### Records for processing:
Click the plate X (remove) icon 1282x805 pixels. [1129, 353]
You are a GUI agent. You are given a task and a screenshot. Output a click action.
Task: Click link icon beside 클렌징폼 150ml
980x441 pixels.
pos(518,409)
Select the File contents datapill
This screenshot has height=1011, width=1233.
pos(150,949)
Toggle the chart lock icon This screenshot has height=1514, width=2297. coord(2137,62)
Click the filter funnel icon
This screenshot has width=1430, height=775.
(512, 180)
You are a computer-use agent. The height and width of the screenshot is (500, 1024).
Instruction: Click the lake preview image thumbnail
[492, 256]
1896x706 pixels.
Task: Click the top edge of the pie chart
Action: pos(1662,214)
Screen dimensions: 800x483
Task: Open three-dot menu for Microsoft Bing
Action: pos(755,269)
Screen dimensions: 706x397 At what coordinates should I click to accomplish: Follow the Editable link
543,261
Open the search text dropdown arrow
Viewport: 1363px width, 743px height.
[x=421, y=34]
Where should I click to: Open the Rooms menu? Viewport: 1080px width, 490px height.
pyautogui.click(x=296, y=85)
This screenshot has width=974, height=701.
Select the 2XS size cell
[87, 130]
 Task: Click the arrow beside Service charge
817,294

### Aim of the task:
Please copy every one of the records above exactly as it stands, line for line.

### Response to this task:
Click the plate X (remove) icon 1282x805 pixels. [1129, 353]
You are a GUI agent. You are given a task and a screenshot. Output a click action.
Task: Click link icon beside 클렌징폼 150ml
980x441 pixels.
pos(518,409)
Select the File contents datapill
This screenshot has height=1011, width=1233.
pos(150,949)
Toggle the chart lock icon This screenshot has height=1514, width=2297. coord(2137,62)
Click the filter funnel icon
This screenshot has width=1430, height=775.
(512, 180)
You are a computer-use agent. The height and width of the screenshot is (500, 1024).
Instruction: Click the lake preview image thumbnail
[492, 256]
1896x706 pixels.
Task: Click the top edge of the pie chart
Action: pos(1662,214)
Screen dimensions: 800x483
Task: Open three-dot menu for Microsoft Bing
Action: pos(755,269)
Screen dimensions: 706x397 At what coordinates should I click to accomplish: Follow the Editable link
543,261
Open the search text dropdown arrow
Viewport: 1363px width, 743px height.
[x=421, y=34]
Where should I click to: Open the Rooms menu? Viewport: 1080px width, 490px height.
pyautogui.click(x=296, y=85)
This screenshot has width=974, height=701.
Select the 2XS size cell
[87, 130]
 Task: Click the arrow beside Service charge
817,294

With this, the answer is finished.